そこで現実を知った。80%の文盲率、住所不定者多数、郵便局があまりない国でどうして検査結果を知らせ得るであろうか。77 年に国立病院とは名ばかりの、結核患者の隔離所に任命された。薬も水もない、ベッド、カルテ台すらなかった。ハイチ人医師が二人任命されていたが来なかった。何もできないからである。最初に井戸堀り、カナダにもどって中古品のベッド、カルテ台、薬品、点滴セットなどを運んだ。
費用は教会関係の人たちに援助をお願いした。そして在ハイチ日本大使の来訪とJAICAを通じ病棟、外来棟、検査室、発電機などの設備の援助を受け、病院らしくなり、ハイチ人医師の勤務も始まった。
80年代、エイズ患者が入院者の50%もいることを確認した時の苦痛。86年後繰り返すクーデター。特に91年のクーデターで国連の経済制裁により燃料の輸入が閉ざされた時、患者をつづけて入院させなければならなかったことなど苦しい時が続き、そして昨年末よりエイズ患者の治療のためチームがハイチ人によりできあがった。
病気になるのを防ぐのに食べさせなければ、また禿山化し、森林率1.25%以下になった山に植林しなければ、毎年雨季に洪水により多くの死者、家屋、畑の食物の流失に苦しんでいる現状のなかで、私は日本で「炭は地球を救う」という国際炭焼き協会の存在を知った。木酢によって化学肥料を用いなくて作物がとれる。早速日本でそれを学び、2005年に二人のハイチ人を日本で3ヵ月実習させ、ハイチで炭を用いた植林と農業を教えはじめた。

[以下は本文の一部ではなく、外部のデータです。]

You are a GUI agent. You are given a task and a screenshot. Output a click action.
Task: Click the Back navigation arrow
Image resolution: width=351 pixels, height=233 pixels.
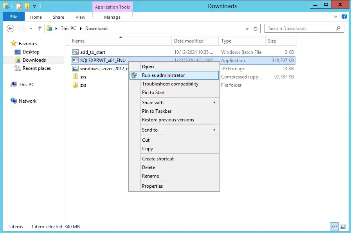pyautogui.click(x=10, y=28)
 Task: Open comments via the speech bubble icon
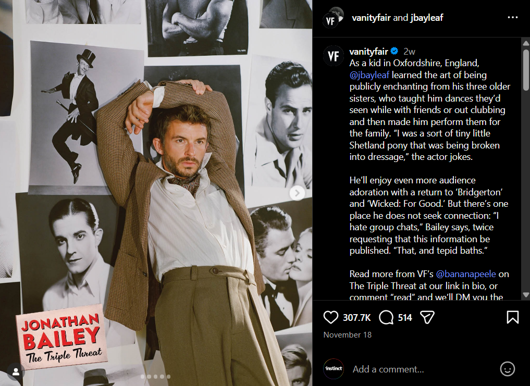[386, 317]
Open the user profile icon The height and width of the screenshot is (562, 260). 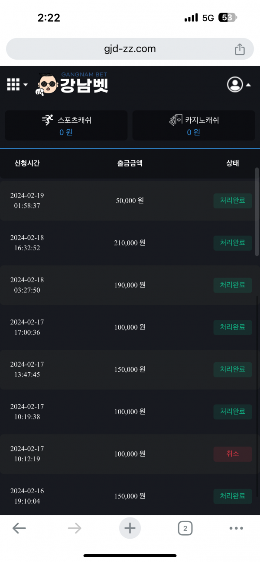(x=235, y=85)
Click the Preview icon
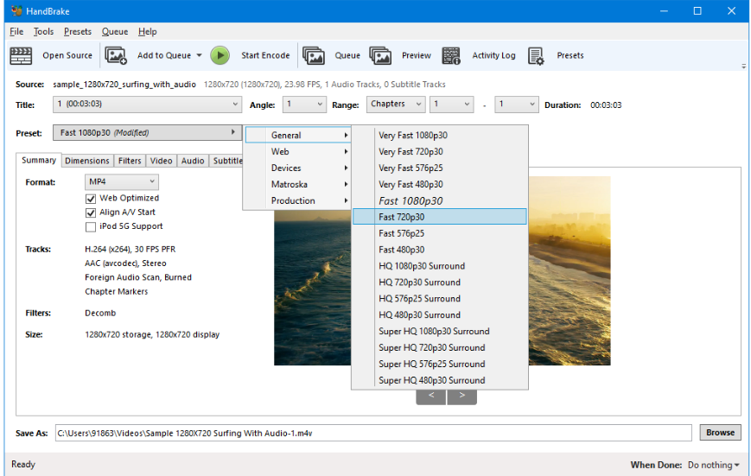751x476 pixels. tap(380, 55)
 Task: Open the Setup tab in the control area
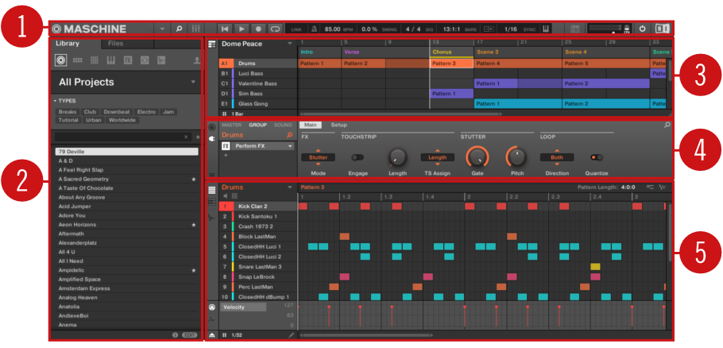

日本で学んだ若者を中心にグループGEDDH(ハイチで長期にわたり自然環境の発展をめざすグループ)がつくられ、植林の必要性を意識化させるためラジオ放送、招聘されたところで実際に教えている。廃棄物の炭化でタドンをつくり樹木伐採を防ぐことなど将来これを本格化し、ずっと継続するには後継者の養成が必要である。そのために農業テクニックの学校をつくりたいと考え、今その土地に塀と学校の建設ができることを希望しつつ、資金集めに努力しているが、これからどんな苦労が待ち受けているのか分からない、塀のための資金集めは多難で、政府からの書類の遅滞などは苦労の種である。
受賞の言葉
この度社会貢献者としての表彰に選ばれましたことを、大変光栄にぞんじております。省みますと私はなにか内的に動かされて、その時その場でなにが貧しい人々の役くにたつか、自立させていくにはどうしたらいいのかと、そのようなことを選んできたように思います。しかしそれは決して自分ひとりに出来たことではなく、多くの人々に支えられてやってこられたものです。これからもすべきことがいっぱいあり、困難をともなっていますが続けて行きたいと思っています。